In Hard Times, Charles Dickens presents the sad, exaggerated Utilitarian philosophy of Thomas Gradgrind as a sort of tragedy. More specifically, Dickens examines how Gradgrind’s staunch pedagogical approach negatively affects his children, especially Louisa. Gradgrind is initially shown as a strict, Utilitarian caricature who emphasizes facts and rote memorization over imagination and critical thinking. Dickens opens chapter two by detailing Gradgrind’s unfortunate personality:
“A man of realities. A man of facts and calculations. A man who proceeds upon the principle that two and two are four, and nothing over, and who is not to be talked into allowing for anything over.... With a rule and a pair of scales, and the multiplication table always in his pocket, sir, ready to weigh and measure any parcel of human nature, and tell you exactly what it comes to” (6).
His strict nature affects his children and they have a hard time overcoming their father’s prescriptive values.

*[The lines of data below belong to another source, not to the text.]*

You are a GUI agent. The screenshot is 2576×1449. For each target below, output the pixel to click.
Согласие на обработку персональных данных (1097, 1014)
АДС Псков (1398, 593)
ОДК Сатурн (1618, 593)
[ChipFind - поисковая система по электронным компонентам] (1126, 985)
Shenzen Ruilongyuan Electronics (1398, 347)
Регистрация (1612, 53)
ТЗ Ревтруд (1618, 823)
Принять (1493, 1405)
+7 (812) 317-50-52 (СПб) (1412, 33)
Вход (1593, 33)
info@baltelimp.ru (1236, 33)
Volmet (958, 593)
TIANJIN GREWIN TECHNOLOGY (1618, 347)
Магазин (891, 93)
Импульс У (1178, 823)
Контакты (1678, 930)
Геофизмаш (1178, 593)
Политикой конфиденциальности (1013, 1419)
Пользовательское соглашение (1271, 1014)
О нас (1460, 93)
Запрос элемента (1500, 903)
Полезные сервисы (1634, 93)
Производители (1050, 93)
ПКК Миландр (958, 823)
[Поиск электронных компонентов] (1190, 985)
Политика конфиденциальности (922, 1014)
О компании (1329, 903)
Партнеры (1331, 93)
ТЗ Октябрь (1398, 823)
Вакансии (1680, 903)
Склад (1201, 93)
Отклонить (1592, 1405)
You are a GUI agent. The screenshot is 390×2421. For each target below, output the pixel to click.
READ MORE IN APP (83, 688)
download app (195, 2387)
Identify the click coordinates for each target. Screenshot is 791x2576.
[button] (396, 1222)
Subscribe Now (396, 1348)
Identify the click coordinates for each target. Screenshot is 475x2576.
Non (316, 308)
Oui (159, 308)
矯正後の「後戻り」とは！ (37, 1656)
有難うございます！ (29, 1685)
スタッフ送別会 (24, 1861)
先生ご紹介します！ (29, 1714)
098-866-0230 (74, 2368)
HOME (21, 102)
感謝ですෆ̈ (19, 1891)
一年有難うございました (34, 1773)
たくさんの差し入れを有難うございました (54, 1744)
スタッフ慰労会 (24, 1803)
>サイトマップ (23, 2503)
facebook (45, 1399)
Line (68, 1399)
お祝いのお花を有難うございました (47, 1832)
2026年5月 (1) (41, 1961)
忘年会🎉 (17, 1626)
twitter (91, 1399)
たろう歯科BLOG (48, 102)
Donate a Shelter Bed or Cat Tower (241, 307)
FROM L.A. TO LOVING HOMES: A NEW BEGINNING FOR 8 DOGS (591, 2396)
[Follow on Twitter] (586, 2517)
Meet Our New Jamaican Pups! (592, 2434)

Indeed, when Louisa seeks his advice on marrying the loathsome Bounderby, Gradgrind boils the situation down to statistics and facts rather than taking an empathetic stance on the subject. Louisa follows her father’s advice into a ruinous relationship. It is only at this point that Gradgrind realizes the error in his ways, and in turn grows as a human being.
“Aged and bent he looked, and quite bowed down; and yet he looked a wiser man, and a better man, than in the days when in this life he wanted nothing but Facts” (205).
While Gradgrind does transform, it is only after his daughter is forever affected by his teachings. This is why Gradgrind is a tragic character: he realizes the narrow scope of his Utilitarian values only after his daughter is ensnared in a poisonous relationship.
I pulled my textual support from the Norton Critical Edition, 3rd ed.